***** MATERIALS PROVIDED

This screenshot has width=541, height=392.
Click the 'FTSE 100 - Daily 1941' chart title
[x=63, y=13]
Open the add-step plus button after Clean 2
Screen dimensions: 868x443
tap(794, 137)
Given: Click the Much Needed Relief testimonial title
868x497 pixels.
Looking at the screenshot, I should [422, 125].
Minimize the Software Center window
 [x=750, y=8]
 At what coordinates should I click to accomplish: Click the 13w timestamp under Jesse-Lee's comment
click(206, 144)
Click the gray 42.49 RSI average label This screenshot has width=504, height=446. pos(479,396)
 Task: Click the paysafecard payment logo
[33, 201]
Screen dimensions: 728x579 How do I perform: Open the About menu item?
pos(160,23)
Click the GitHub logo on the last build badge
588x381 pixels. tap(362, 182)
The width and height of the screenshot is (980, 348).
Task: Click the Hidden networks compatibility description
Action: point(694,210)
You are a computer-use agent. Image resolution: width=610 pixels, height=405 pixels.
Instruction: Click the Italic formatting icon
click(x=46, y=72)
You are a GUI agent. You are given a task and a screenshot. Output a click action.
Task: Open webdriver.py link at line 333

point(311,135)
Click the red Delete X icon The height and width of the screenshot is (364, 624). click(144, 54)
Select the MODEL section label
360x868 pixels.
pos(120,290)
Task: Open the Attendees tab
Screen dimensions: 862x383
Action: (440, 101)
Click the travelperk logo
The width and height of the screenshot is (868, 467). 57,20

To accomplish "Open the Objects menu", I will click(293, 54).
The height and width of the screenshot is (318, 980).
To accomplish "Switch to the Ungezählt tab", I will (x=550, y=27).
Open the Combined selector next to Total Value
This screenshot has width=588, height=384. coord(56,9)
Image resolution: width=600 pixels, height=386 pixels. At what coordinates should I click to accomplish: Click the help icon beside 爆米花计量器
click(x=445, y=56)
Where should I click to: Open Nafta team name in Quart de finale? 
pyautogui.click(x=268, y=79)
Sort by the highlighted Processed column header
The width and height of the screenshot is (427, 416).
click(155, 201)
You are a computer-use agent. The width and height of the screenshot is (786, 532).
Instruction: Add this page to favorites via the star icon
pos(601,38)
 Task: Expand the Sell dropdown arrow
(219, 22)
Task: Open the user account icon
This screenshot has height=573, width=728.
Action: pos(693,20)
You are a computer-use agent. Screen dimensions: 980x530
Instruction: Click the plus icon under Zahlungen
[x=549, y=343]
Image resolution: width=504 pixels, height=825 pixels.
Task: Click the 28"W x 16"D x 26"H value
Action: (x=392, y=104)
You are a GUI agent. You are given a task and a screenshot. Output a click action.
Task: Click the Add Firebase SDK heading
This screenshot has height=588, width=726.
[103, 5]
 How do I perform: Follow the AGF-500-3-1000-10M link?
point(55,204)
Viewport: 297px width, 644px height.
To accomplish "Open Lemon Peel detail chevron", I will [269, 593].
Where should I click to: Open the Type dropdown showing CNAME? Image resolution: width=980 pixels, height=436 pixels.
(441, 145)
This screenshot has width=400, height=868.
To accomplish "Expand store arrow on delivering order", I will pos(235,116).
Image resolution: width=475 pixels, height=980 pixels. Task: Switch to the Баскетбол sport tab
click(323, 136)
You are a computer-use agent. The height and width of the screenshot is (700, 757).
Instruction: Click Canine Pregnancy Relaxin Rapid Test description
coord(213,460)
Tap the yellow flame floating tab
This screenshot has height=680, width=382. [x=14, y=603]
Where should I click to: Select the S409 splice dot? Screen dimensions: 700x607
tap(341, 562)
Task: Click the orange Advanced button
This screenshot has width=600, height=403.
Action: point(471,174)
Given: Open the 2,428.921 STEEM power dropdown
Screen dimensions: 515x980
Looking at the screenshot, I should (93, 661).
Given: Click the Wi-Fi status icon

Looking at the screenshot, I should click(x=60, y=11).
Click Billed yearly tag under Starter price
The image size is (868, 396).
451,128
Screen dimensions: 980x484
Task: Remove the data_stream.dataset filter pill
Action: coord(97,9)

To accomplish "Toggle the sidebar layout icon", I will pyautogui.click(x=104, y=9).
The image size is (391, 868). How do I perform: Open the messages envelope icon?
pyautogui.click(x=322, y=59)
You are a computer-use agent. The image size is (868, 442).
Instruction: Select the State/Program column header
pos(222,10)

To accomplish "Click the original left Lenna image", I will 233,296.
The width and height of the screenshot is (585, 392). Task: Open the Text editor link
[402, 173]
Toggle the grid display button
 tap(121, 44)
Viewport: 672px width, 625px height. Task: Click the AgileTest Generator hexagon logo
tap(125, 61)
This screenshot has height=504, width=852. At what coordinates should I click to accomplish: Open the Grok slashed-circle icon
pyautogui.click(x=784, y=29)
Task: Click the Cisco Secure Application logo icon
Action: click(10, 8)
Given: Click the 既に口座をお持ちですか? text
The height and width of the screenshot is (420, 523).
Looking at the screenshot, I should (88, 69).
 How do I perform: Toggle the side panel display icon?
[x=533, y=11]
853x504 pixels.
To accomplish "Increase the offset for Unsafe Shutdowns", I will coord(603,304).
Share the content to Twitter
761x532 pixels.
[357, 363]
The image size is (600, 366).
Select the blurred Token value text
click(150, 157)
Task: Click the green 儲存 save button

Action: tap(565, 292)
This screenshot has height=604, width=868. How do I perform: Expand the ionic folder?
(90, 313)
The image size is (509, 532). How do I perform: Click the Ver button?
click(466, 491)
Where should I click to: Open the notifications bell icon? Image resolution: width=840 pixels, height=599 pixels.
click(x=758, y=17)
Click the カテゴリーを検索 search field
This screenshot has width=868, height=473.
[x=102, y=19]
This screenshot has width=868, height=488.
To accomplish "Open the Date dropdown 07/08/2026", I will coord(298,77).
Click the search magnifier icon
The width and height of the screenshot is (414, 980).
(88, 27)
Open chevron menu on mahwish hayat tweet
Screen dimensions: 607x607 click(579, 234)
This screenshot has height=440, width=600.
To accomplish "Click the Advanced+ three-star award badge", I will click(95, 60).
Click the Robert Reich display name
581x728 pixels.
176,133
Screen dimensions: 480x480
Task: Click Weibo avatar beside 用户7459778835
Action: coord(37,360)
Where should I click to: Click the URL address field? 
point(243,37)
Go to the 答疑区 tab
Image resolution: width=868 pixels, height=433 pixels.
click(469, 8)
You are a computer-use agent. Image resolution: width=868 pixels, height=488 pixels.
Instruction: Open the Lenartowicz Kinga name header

**********

Using the entries above, state how many lines contain the string "agent"; the number is all that is needed.

8